On May 8, Lincoln called another council of war with all his army's general and field officers and ships' captains to discuss terms of surrender that had been proposed by Clinton. Of the 61 officers in attendance at that council, 49, including Hogun, voted to offer terms of capitulation with the British commander. When these were rejected, hostilities continued, and Lincoln called another council of war on May 11 to further discuss terms of capitulation. The council voted to present further terms to Clinton, which he accepted. On May 12, 1780, Hogun was among the officers under Lincoln who formally surrendered to the British Army, along with approximately 5,000 Continental and militia soldiers. The surrender led to the loss of all but one of the regiments of the North Carolina Line then in existence, depriving the state of all regular, non-militia soldiers. As a brigadier general, Hogun held the highest rank of the approximately 814 Continental soldiers from North Carolina who capitulated at Charleston.

===Imprisonment and death===
Rather than allowing himself to be paroled, Hogun requested he be taken prisoner, and was interned at the British prison camp at Haddrel's Point on Point Pleasant, located in what is now Mount Pleasant, South Carolina, across from Sullivan's Island. Hogun's decision was based, in part, on his desire to stifle the recruiting efforts of the British, who sought to enlist captured Continental soldiers to serve in the British West Indies. The British, however, held only the officers at Haddrel's Point, deciding to house the enlisted men in barracks in Charleston.
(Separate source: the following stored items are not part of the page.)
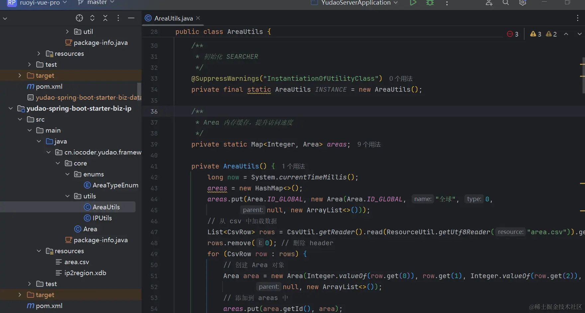Expand all icon in project toolbar
Viewport: 585px width, 313px height.
tap(92, 18)
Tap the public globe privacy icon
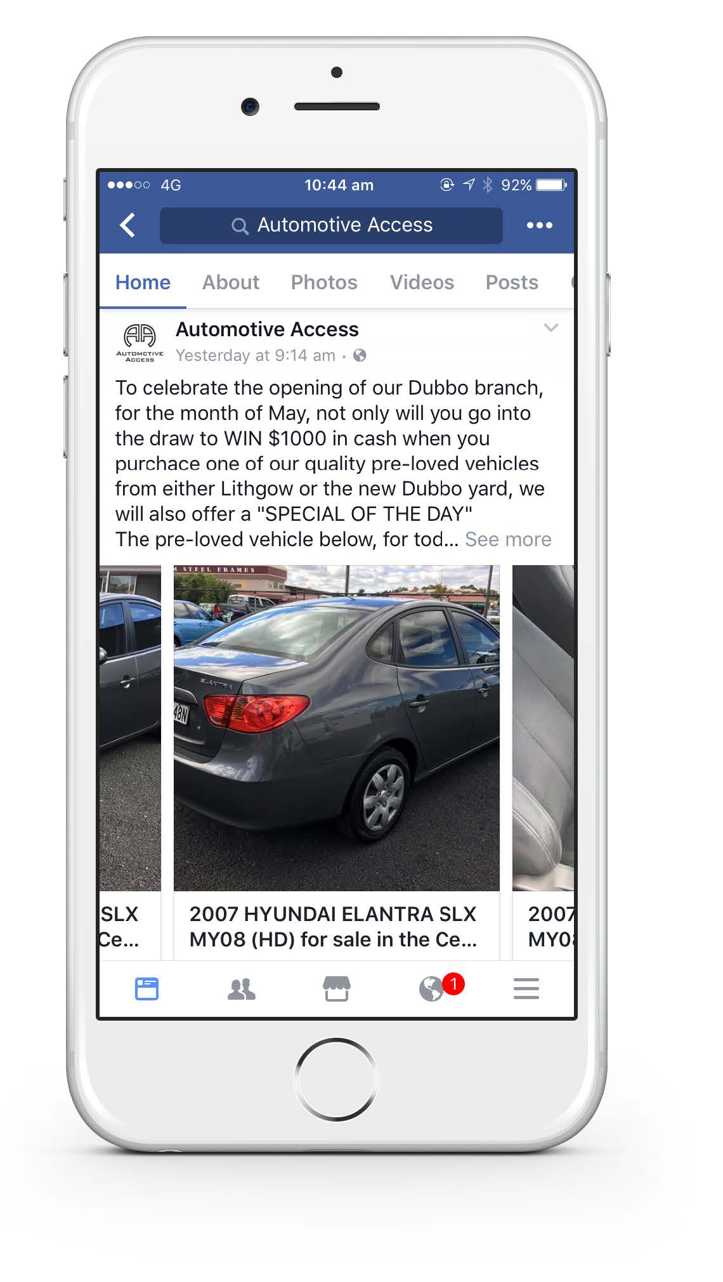Viewport: 723px width, 1282px height. point(360,356)
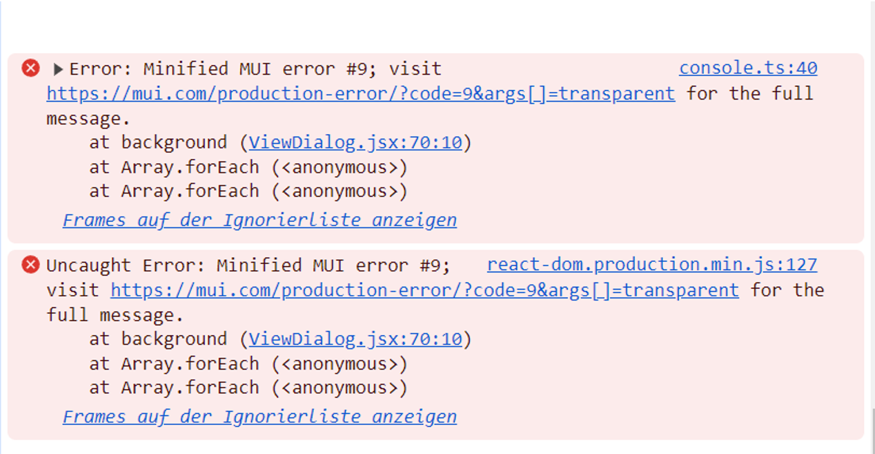This screenshot has width=875, height=454.
Task: Open ViewDialog.jsx:70:10 in the Uncaught Error's stack
Action: click(x=355, y=339)
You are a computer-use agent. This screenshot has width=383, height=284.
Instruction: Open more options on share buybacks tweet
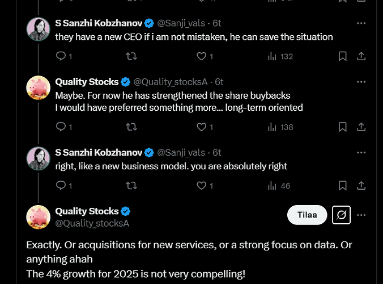361,82
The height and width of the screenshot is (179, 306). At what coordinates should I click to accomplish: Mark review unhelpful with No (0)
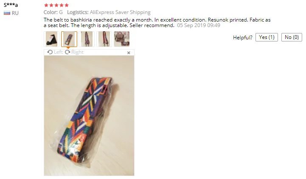coord(292,37)
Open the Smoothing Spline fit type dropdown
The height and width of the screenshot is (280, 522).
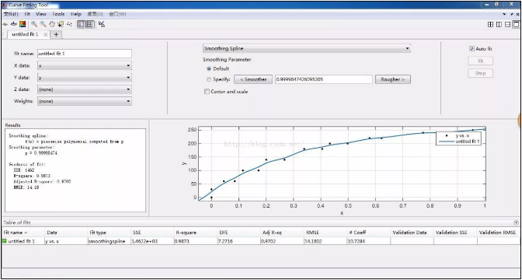pos(307,48)
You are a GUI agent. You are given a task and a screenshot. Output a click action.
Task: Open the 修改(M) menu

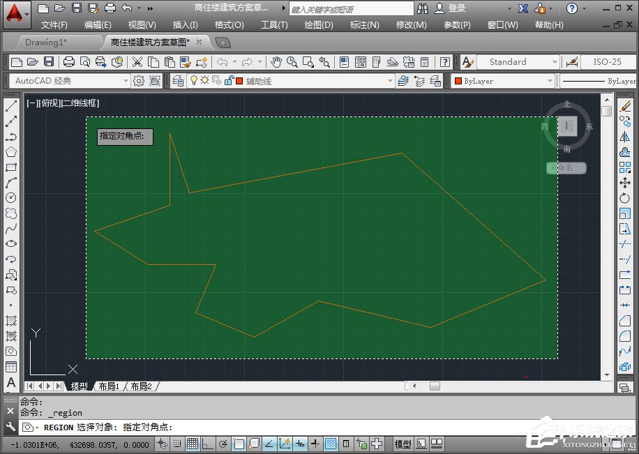pos(411,24)
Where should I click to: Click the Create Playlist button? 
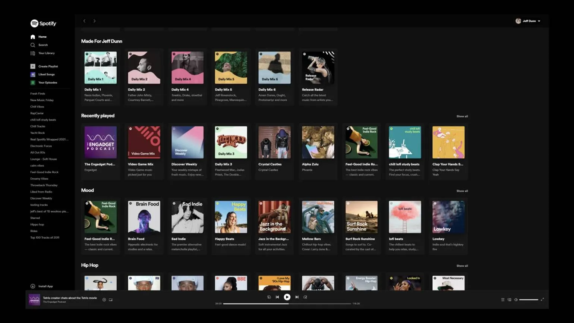point(48,66)
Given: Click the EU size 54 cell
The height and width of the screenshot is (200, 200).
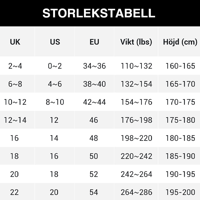Looking at the screenshot, I should tap(94, 192).
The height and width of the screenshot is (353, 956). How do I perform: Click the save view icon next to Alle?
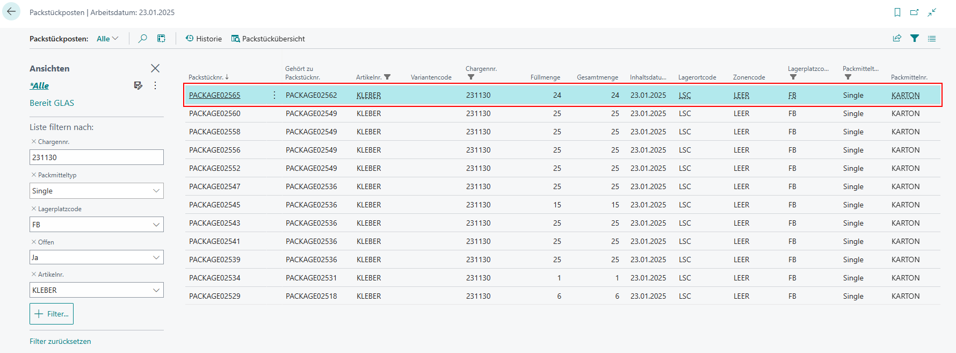click(138, 85)
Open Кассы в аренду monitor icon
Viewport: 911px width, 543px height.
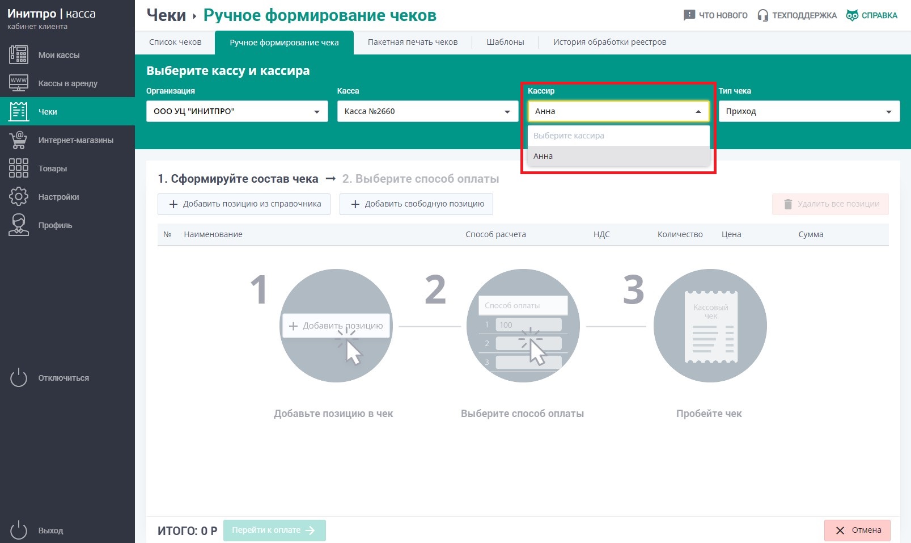click(x=19, y=83)
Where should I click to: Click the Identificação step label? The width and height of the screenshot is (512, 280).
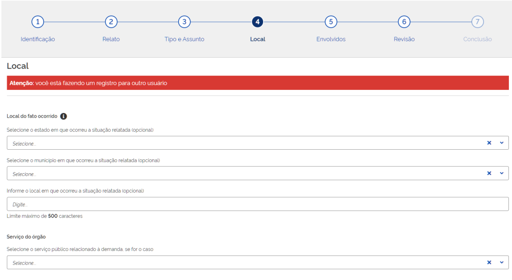pyautogui.click(x=37, y=39)
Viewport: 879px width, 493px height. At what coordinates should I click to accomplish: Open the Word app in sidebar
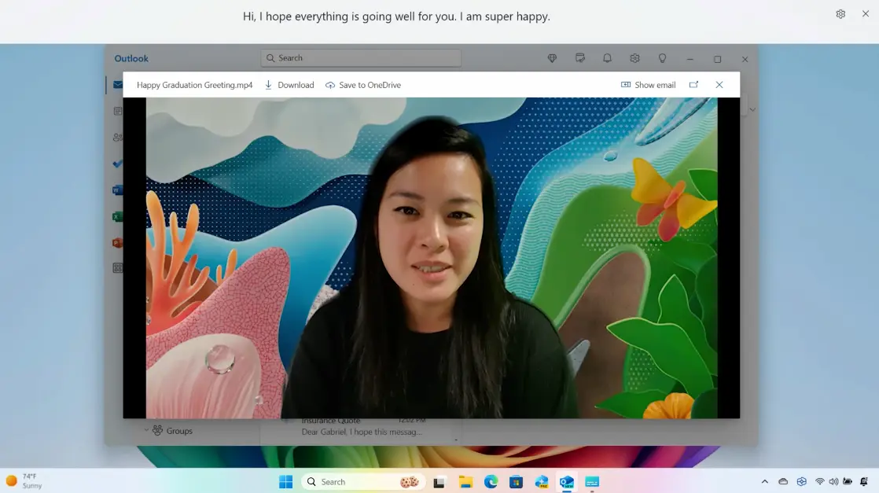(117, 189)
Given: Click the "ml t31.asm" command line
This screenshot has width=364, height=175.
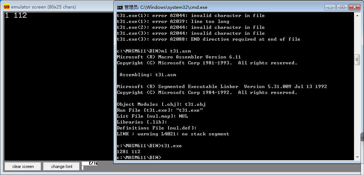Looking at the screenshot, I should (154, 51).
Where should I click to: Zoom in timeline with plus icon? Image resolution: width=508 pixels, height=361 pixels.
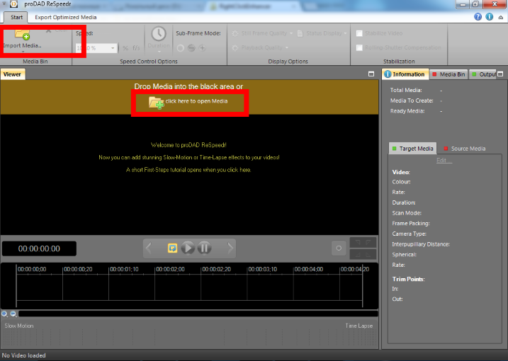(5, 313)
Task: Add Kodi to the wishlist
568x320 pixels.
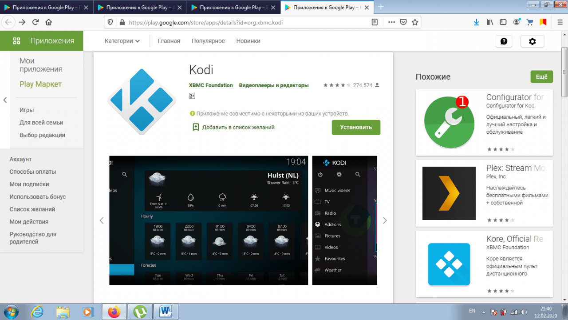Action: tap(233, 127)
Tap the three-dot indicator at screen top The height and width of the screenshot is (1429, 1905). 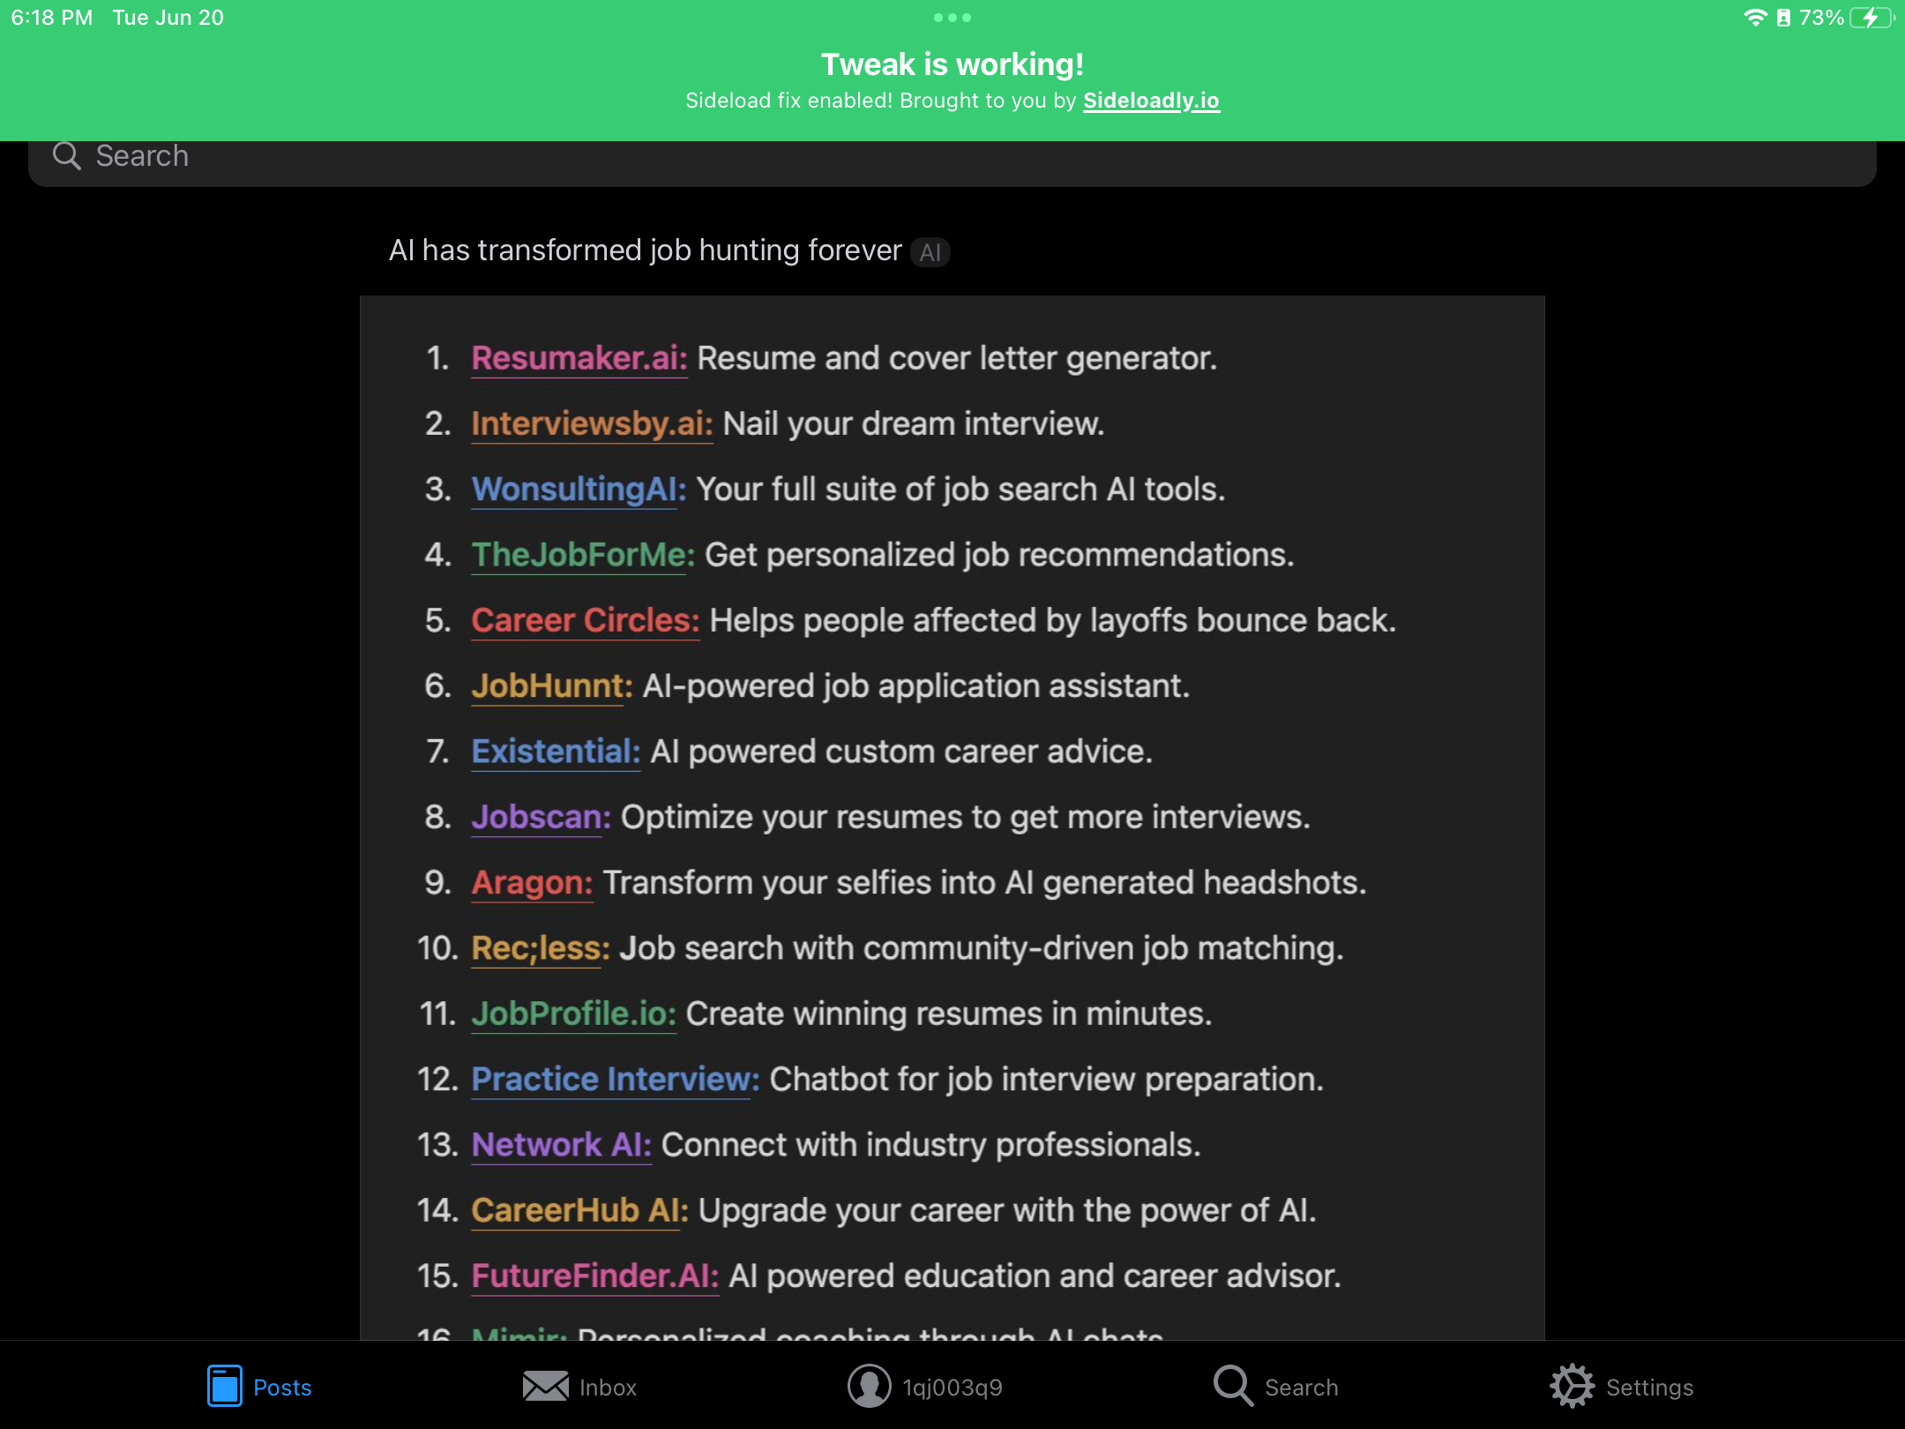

Officers at Haddrel's Point were subjected to harsh treatment, barred from fishing to catch much-needed food, and threatened with deportation from South Carolina. Approximately 3,300 Patriot soldiers were confined in prison camps around Charleston that were similar to the one at Haddrel's Point, and many were destined for cramped, unsanitary prison ships. Because of the conditions, many Continental soldiers agreed to join Loyalist regiments, but Hogun and other officers set up courts martial in the camps and attempted to maintain a dignified military structure. Hogun's health soon declined, and he died in the prison camp on January 4, 1781. He was buried in an unmarked grave.

==Legacy==
On March 14, 1786, the North Carolina legislature granted Hogun's son, Lemuel, a 12,000 acre tract near modern-day Nashville, Tennessee, in recognition of his father's service. The elder Hogun was one of twenty-two Patriot generals who perished during the American Revolutionary War, and one of twelve who died from disease or other non-combat causes. In the early 20th century, North Carolina jurist and historian Walter Clark noted that while the careers of three of North Carolina's other generals – Brigadier Generals Francis Nash and James Moore, and Major General Robert Howe – were well known to contemporary historians, the story of Hogun's career as well as that of Jethro Sumner had been neglected.

Hogun's personal papers appear to have been destroyed while in the possession of his descendants in Alabama during the American Civil War, leaving virtually no surviving correspondence that would shed further light on his life. In 1954, the North Carolina Highway Historical Marker Program, a division of the North Carolina Department of Cultural Resources, erected a historical marker in Hogun's honor near his former home in Halifax County.